I'm going to get it bored to clean up the cylinders, new piston rings, rod bearings, crank bearings, etc. All new gaskets, new timing chains. Plus all the little nick-nacks to get everything back up to specs.
Getting head studs and thicker gaskets as well.

The BIG question is.
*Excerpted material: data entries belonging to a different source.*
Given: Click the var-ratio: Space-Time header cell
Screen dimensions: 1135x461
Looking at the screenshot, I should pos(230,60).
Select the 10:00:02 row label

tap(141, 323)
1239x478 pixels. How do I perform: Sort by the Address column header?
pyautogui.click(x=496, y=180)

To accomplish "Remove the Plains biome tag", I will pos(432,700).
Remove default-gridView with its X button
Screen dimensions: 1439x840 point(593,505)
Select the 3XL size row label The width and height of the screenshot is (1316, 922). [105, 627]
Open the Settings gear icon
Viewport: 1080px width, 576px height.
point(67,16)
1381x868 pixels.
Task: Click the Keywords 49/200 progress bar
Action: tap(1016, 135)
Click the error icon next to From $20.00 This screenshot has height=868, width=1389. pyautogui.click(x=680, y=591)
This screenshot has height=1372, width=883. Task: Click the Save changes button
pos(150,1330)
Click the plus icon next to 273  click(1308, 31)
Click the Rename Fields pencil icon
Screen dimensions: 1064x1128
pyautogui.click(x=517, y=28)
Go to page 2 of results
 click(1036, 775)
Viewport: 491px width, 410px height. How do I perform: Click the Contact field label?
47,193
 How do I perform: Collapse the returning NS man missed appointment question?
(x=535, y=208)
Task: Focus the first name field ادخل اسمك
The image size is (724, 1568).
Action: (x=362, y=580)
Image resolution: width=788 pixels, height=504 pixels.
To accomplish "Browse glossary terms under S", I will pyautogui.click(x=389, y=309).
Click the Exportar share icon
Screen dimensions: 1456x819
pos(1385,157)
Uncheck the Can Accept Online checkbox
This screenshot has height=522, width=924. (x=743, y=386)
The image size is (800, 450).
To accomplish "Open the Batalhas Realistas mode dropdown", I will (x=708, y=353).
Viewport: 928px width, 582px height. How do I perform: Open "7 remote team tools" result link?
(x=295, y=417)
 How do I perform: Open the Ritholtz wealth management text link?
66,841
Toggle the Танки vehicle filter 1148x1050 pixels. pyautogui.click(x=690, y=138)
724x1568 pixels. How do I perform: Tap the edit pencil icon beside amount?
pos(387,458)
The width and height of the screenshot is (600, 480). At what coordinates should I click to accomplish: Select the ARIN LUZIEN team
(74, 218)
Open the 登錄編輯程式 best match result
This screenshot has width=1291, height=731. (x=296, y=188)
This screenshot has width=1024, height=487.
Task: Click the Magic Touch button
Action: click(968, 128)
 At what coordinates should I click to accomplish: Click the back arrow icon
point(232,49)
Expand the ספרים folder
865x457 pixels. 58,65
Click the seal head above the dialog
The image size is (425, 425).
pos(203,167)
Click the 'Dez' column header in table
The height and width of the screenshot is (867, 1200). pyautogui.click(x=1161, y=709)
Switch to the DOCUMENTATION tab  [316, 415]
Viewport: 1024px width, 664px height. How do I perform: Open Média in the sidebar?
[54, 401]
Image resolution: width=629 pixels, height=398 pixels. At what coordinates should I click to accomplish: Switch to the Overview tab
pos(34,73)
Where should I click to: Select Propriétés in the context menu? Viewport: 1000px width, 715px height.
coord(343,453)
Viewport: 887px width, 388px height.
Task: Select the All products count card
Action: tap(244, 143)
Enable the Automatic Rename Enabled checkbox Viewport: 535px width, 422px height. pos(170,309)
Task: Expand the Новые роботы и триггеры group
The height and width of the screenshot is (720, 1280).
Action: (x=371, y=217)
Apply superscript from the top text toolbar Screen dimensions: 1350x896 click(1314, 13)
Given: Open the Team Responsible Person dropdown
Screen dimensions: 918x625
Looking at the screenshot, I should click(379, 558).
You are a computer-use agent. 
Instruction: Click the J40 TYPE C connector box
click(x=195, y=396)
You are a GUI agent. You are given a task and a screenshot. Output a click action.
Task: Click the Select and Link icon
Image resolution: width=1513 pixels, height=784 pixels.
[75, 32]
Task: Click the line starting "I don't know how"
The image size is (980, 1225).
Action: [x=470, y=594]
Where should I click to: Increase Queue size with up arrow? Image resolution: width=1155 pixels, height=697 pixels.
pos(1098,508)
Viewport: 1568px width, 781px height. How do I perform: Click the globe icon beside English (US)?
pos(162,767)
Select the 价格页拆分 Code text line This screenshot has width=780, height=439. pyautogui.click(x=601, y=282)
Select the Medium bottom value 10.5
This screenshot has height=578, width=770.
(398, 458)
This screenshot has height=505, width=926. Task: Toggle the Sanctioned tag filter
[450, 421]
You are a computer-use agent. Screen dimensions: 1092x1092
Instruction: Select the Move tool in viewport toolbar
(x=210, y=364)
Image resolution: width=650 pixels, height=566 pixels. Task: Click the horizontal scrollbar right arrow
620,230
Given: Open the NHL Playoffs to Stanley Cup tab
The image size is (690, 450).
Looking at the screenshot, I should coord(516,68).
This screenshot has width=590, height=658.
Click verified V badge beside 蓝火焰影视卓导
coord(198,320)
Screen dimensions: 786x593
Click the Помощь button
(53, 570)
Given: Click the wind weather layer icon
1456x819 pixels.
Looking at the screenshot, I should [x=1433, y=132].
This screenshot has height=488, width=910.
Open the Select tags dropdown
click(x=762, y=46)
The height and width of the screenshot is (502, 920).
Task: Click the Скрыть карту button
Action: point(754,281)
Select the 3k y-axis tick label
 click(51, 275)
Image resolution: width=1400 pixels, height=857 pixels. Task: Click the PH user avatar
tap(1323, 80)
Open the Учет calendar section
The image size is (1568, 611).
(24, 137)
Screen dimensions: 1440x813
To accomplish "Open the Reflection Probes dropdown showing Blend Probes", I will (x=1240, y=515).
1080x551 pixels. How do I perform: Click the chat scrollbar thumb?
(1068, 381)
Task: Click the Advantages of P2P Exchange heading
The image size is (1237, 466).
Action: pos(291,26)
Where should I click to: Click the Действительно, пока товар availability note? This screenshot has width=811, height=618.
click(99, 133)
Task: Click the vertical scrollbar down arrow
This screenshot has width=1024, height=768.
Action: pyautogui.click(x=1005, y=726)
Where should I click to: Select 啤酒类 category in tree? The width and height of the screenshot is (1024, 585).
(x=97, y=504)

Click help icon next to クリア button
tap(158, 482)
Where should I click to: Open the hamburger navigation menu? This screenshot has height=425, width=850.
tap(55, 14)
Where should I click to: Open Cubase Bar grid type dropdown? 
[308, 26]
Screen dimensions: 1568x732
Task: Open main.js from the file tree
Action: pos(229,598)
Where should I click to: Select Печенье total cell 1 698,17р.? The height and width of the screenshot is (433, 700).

Should I go with a ProCharger or a Turbo on the motor?

So what do you guys think and why?

Feel free to ask any questions if you need any more Info about the build.

DARRiN


----------



## alsaffar (Aug 16, 2011)

I prefer turbos

with that motor you have you can easily reach 400rwhp

just be careful about the fuel area ..

regards,,


----------



## DLS_91_525i (May 15, 2011)

alsaffar said:


> I prefer turbos
> 
> with that motor you have you can easily reach 400rwhp
> 
> ...


Thanks for your Input! 

What exactly do you mean "just be careful about the fuel area" LoL


----------



## alsaffar (Aug 16, 2011)

make sure to have a good tune 

we have here more than one motor runs over 400 whp

SAFC
large injectors 
and some other mods .. (FPR , chip , ...)

stok engine just o-riged block and eta 2.7 con. rods


----------



## DLS_91_525i (May 15, 2011)

alsaffar said:


> make sure to have a good tune
> 
> we have here more than one motor runs over 400 whp
> 
> ...


thanks for the info!


----------